As commercial leasing practitioners and real estate professionals know, the New York City leasing market remains extremely turbulent, as societal and market changes arising from the COVID-19 global pandemic reshape the city’s office market.
Before the pandemic, the courts had been slowly restricting the circumstances when Yellowstone relief was applicable, culminating in the New York Court of Appeals decision in 159 MP Corp. v. Redbridge Bedford, LLC, 33 N.Y.3d 353 (2019). That decision held that parties could waive injunctive relief, including a Yellowstone injunction-originally created in First Nat. Stores, Inc. v. Yellowstone Shopping Ctr., Inc., 21 N.Y.2d 630 (1968), and the most powerful weapon in a commercial tenant's arsenal to combat leasehold forfeiture-where the parties' lease expressly carved out such relief.
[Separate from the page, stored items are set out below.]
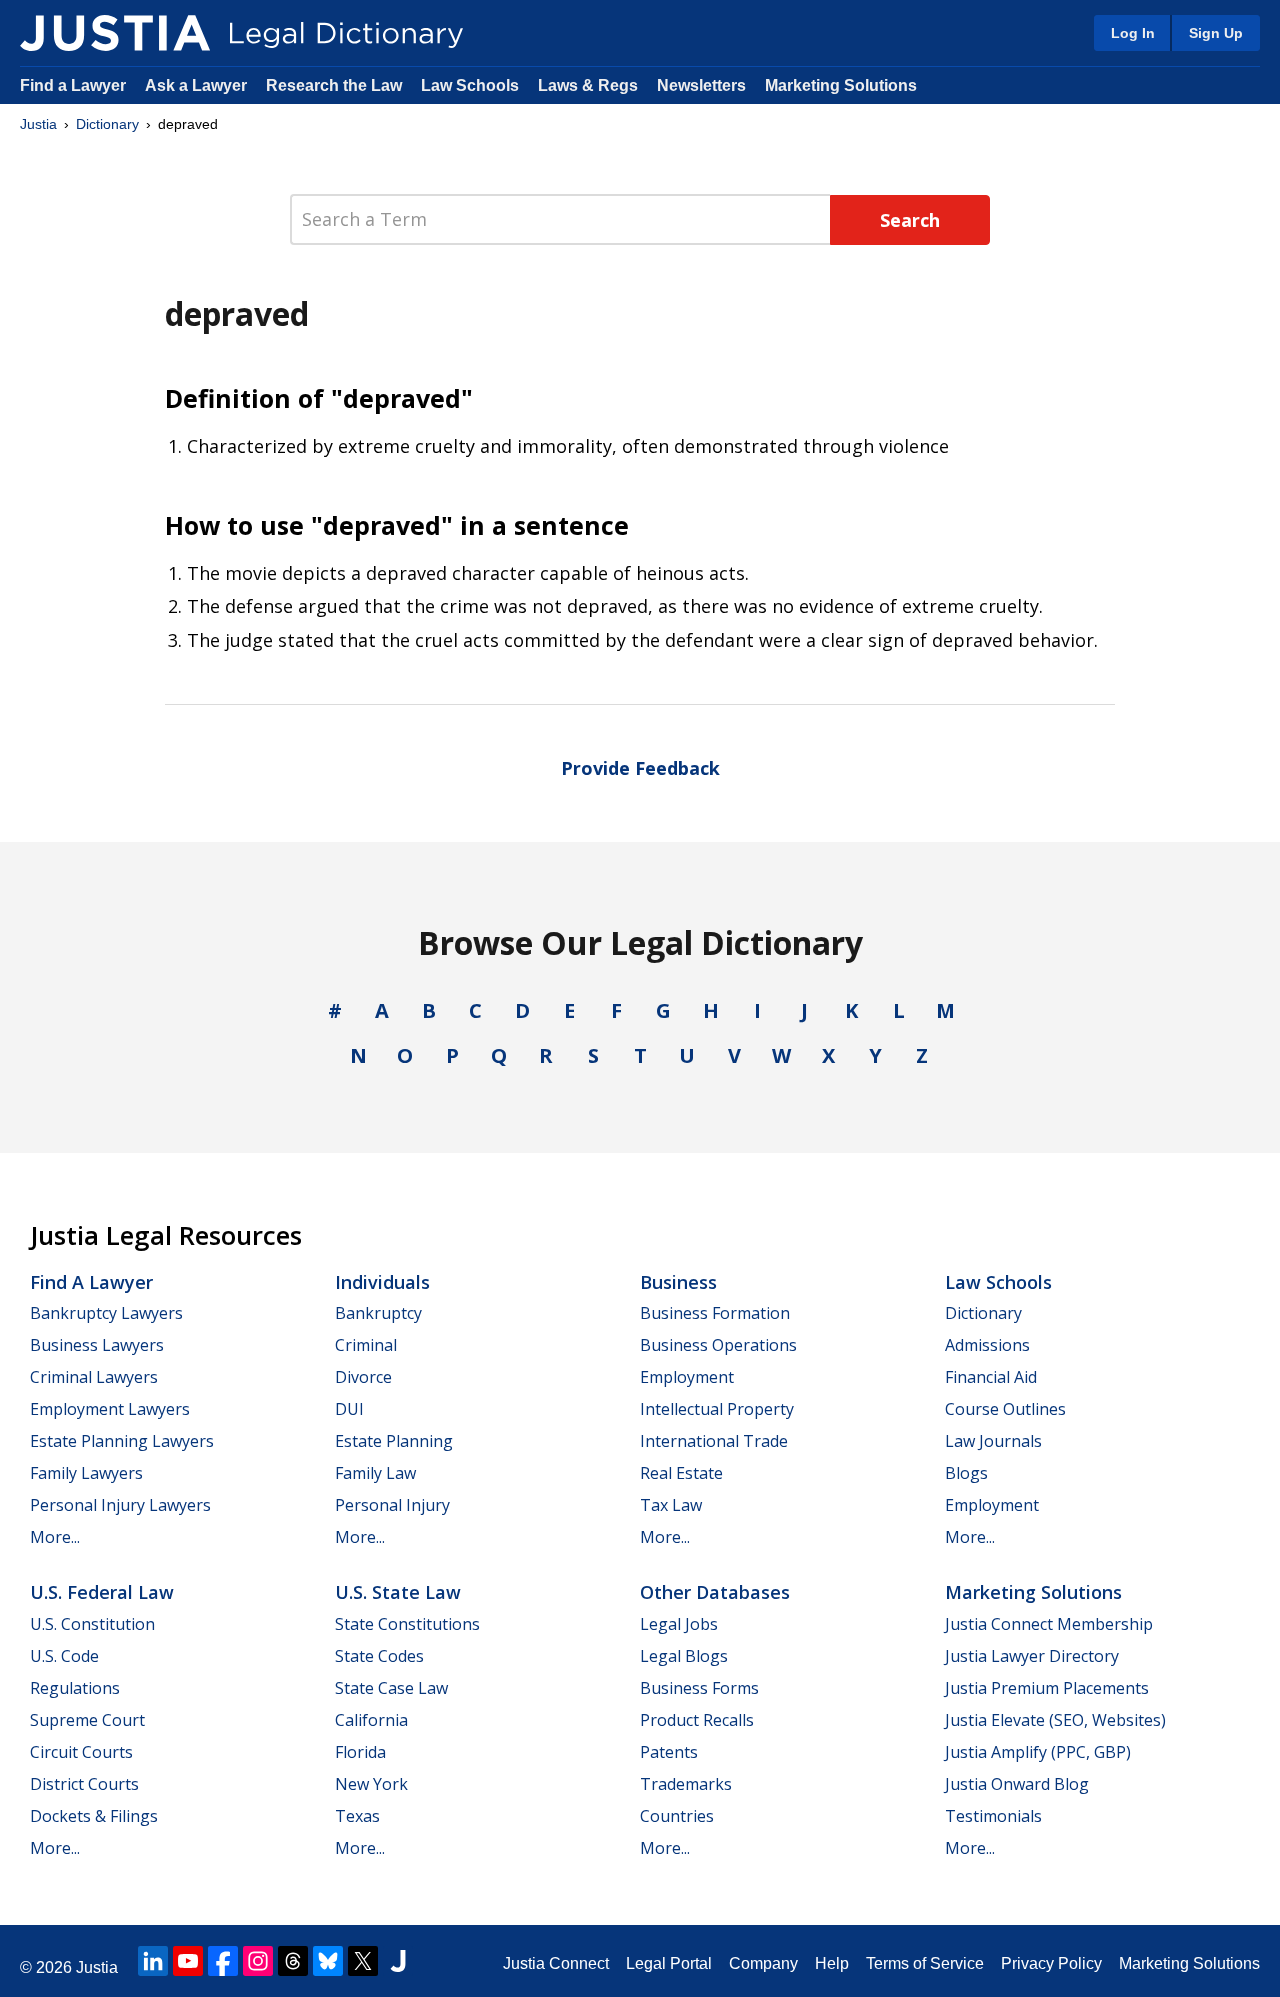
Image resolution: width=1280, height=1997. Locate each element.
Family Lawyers (86, 1473)
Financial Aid (991, 1377)
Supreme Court (87, 1720)
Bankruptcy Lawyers (106, 1313)
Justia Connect (556, 1963)
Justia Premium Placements (1047, 1688)
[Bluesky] (328, 1961)
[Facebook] (223, 1961)
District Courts (84, 1784)
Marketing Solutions (841, 85)
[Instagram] (258, 1961)
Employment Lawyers (110, 1409)
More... (55, 1537)
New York (371, 1784)
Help (832, 1963)
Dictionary (107, 124)
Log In (1133, 33)
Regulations (75, 1688)
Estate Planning (394, 1441)
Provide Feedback (640, 768)
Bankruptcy (378, 1313)
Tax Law (671, 1505)
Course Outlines (1005, 1409)
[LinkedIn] (153, 1961)
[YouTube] (188, 1961)
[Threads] (293, 1961)
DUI (349, 1409)
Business (678, 1282)
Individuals (382, 1282)
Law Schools (470, 85)
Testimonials (993, 1816)
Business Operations (718, 1345)
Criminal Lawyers (94, 1377)
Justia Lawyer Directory (1032, 1656)
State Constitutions (407, 1624)
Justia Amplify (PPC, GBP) (1038, 1752)
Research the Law (334, 85)
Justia (38, 124)
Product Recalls (697, 1720)
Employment (687, 1377)
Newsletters (701, 85)
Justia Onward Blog (1017, 1784)
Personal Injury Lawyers (120, 1505)
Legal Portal (669, 1963)
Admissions (987, 1345)
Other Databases (715, 1592)
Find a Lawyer (73, 85)
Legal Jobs (679, 1624)
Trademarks (686, 1784)
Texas (357, 1816)
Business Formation (715, 1313)
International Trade (714, 1441)
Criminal (366, 1345)
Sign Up (1216, 33)
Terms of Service (925, 1963)
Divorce (363, 1377)
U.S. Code (64, 1656)
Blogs (966, 1473)
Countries (677, 1816)
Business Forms (699, 1688)
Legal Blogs (684, 1656)
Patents (669, 1752)
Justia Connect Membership (1049, 1624)
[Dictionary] (115, 33)
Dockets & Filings (94, 1816)
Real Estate (681, 1473)
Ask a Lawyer (198, 85)
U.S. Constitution (92, 1624)
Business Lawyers (97, 1345)
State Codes (379, 1656)
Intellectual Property (717, 1409)
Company (763, 1963)
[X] (363, 1961)
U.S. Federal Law (102, 1592)
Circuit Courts (81, 1752)
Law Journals (993, 1441)
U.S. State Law (398, 1592)
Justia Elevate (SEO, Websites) (1055, 1720)
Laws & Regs (588, 85)
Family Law (375, 1473)
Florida (360, 1752)
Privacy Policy (1051, 1963)
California (371, 1720)
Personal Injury (392, 1505)
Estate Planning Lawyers (122, 1441)
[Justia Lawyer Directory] (398, 1961)
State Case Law (391, 1688)
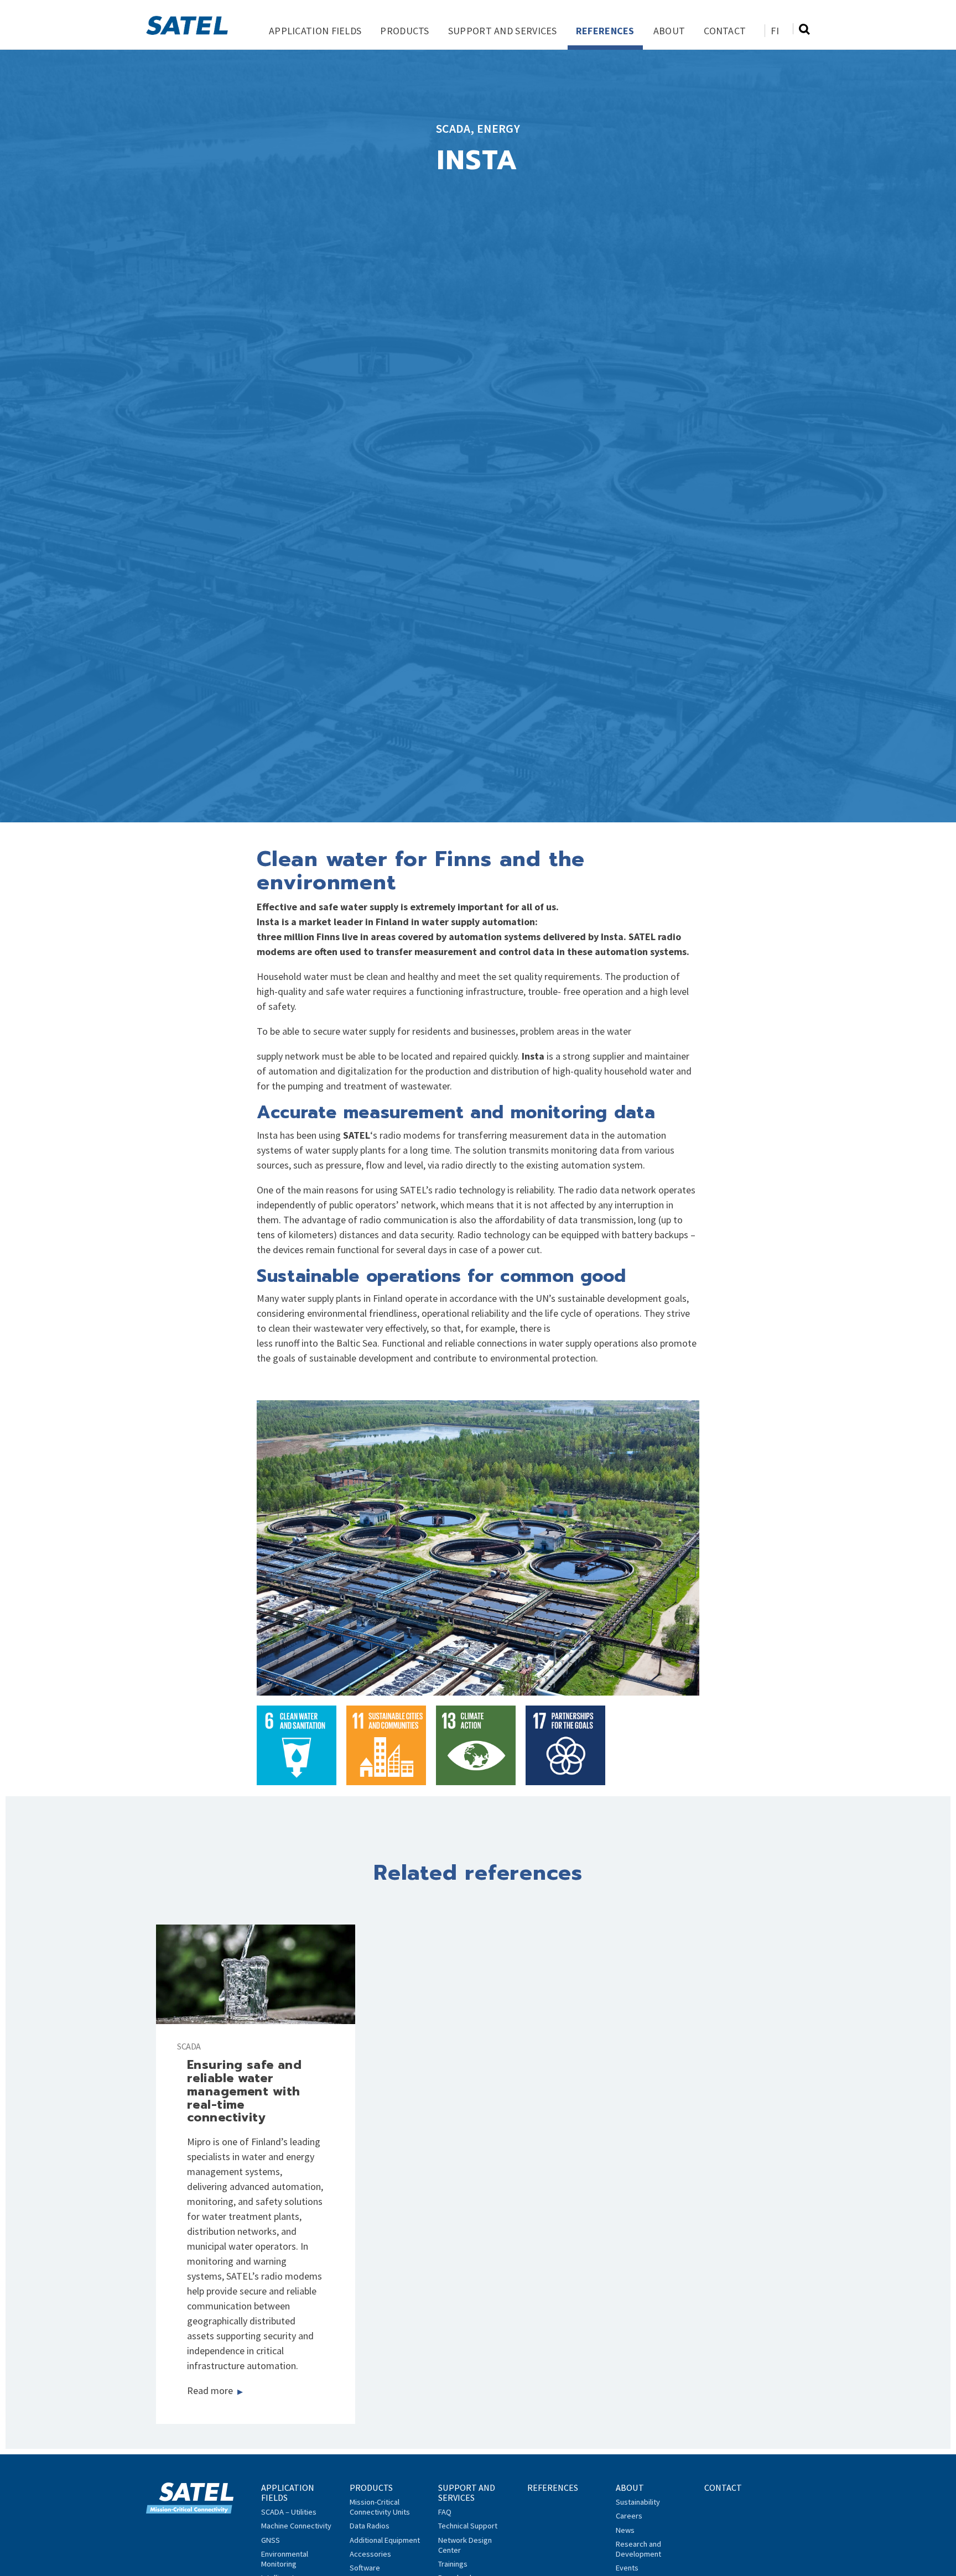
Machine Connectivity (296, 2526)
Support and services (502, 30)
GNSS (270, 2540)
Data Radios (369, 2526)
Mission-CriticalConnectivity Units (380, 2507)
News (625, 2530)
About (669, 30)
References (605, 30)
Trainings (452, 2564)
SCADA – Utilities (288, 2512)
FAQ (444, 2512)
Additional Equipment (385, 2540)
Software (365, 2568)
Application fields (315, 30)
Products (404, 30)
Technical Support (467, 2526)
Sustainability (638, 2502)
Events (627, 2568)
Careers (629, 2516)
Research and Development (638, 2549)
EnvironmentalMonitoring (284, 2559)
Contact (725, 30)
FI (775, 30)
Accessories (370, 2554)
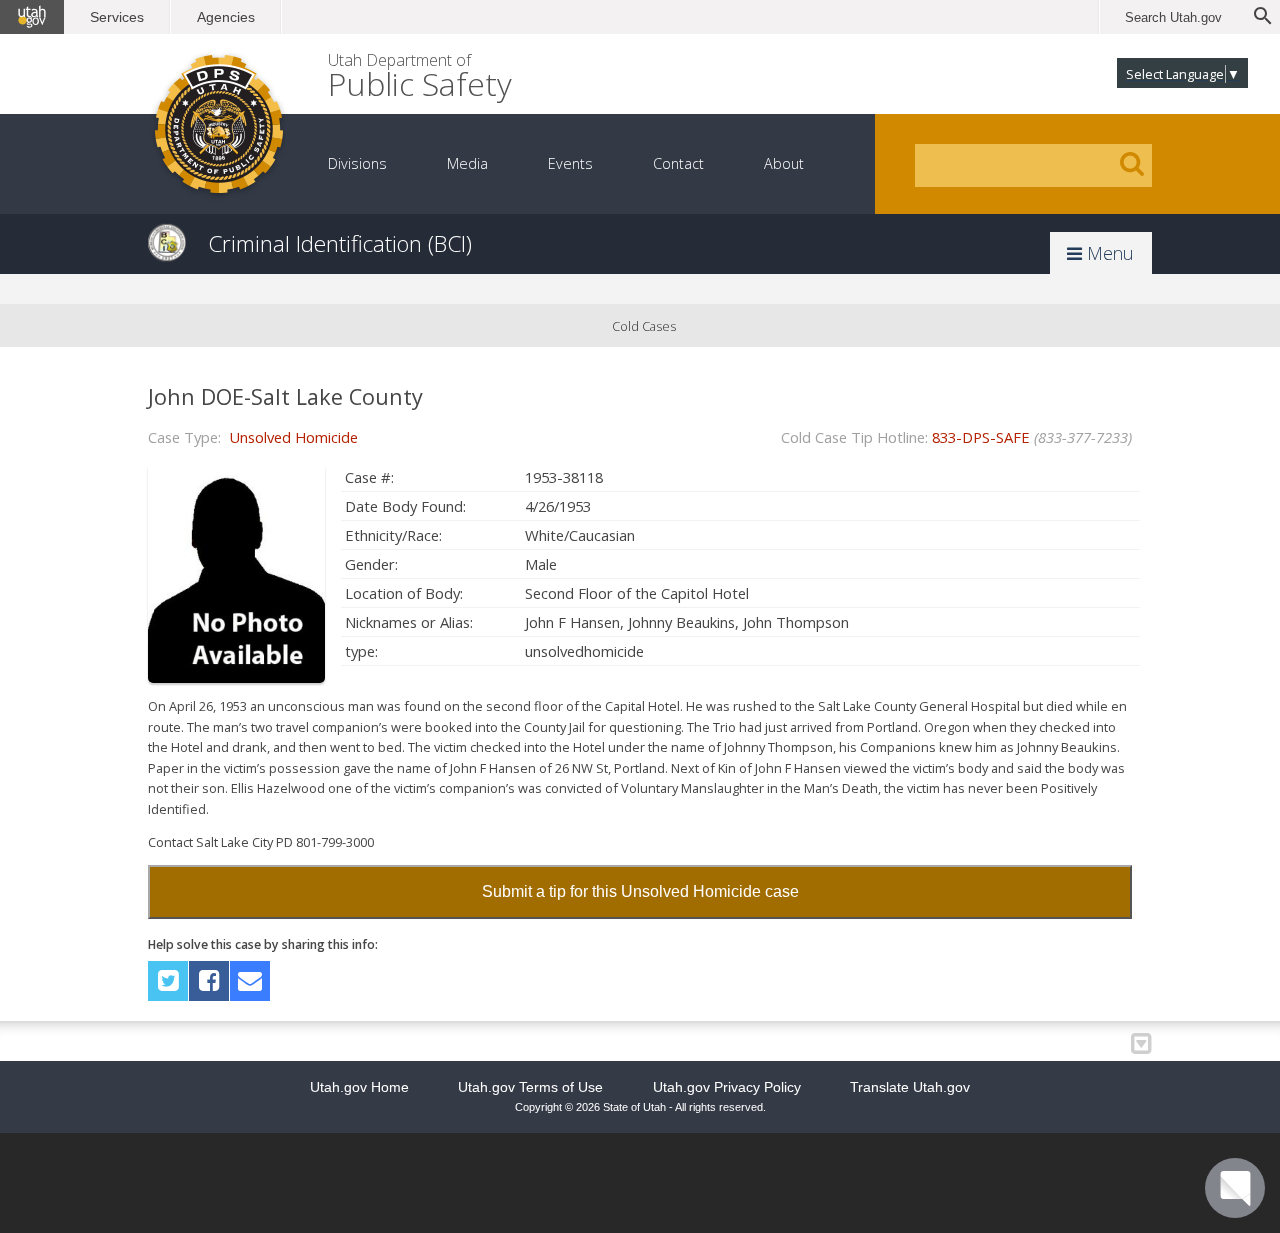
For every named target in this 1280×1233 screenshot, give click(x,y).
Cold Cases (644, 326)
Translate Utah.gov (910, 1087)
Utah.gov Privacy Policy (727, 1087)
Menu (1108, 253)
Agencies (226, 17)
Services (117, 17)
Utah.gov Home (359, 1087)
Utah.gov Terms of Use (530, 1087)
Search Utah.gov (1173, 17)
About (784, 163)
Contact (678, 163)
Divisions (357, 163)
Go (1132, 164)
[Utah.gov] (32, 17)
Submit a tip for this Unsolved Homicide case (640, 891)
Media (467, 163)
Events (570, 163)
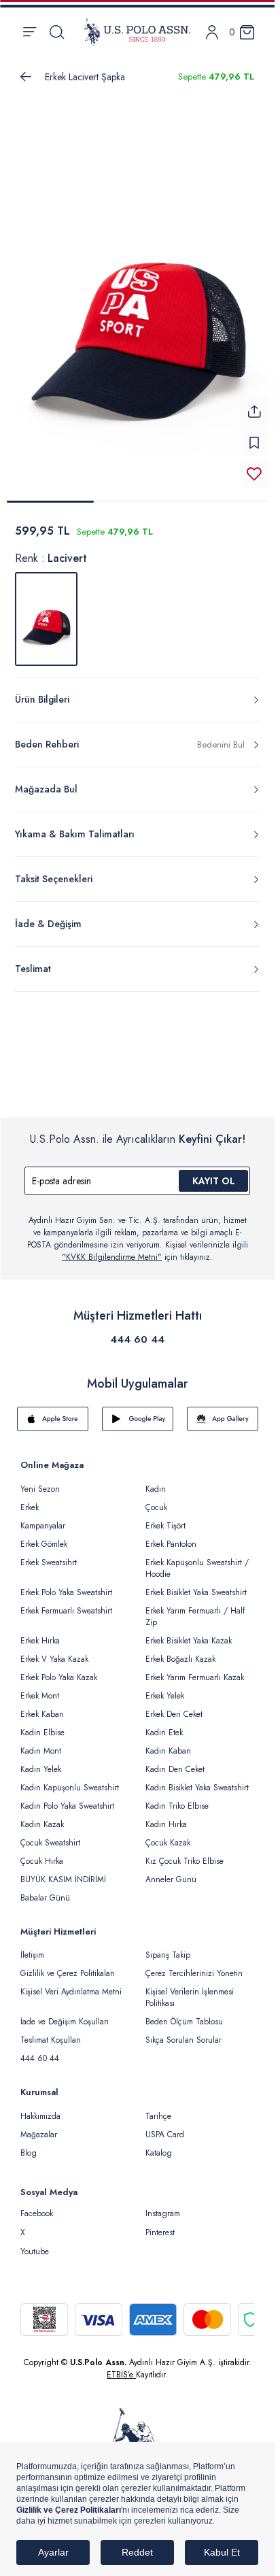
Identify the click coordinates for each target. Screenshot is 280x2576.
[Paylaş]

It is important to understand this holding, and the subsequent legislative response specifically overturning that holding through enactment of Real Property Law (RPL) § 235-h. Now, the latest post-COVID decisions, when viewed collectively with the most recent developments in statutory authority, reflect the degree to which the pendulum has swung back in favor of granting Yellowstone relief under the more traditional analytical lens originally embodied in cases such as Graubard v. 600 Third Ave., 93 N.Y.2d 508 (1999).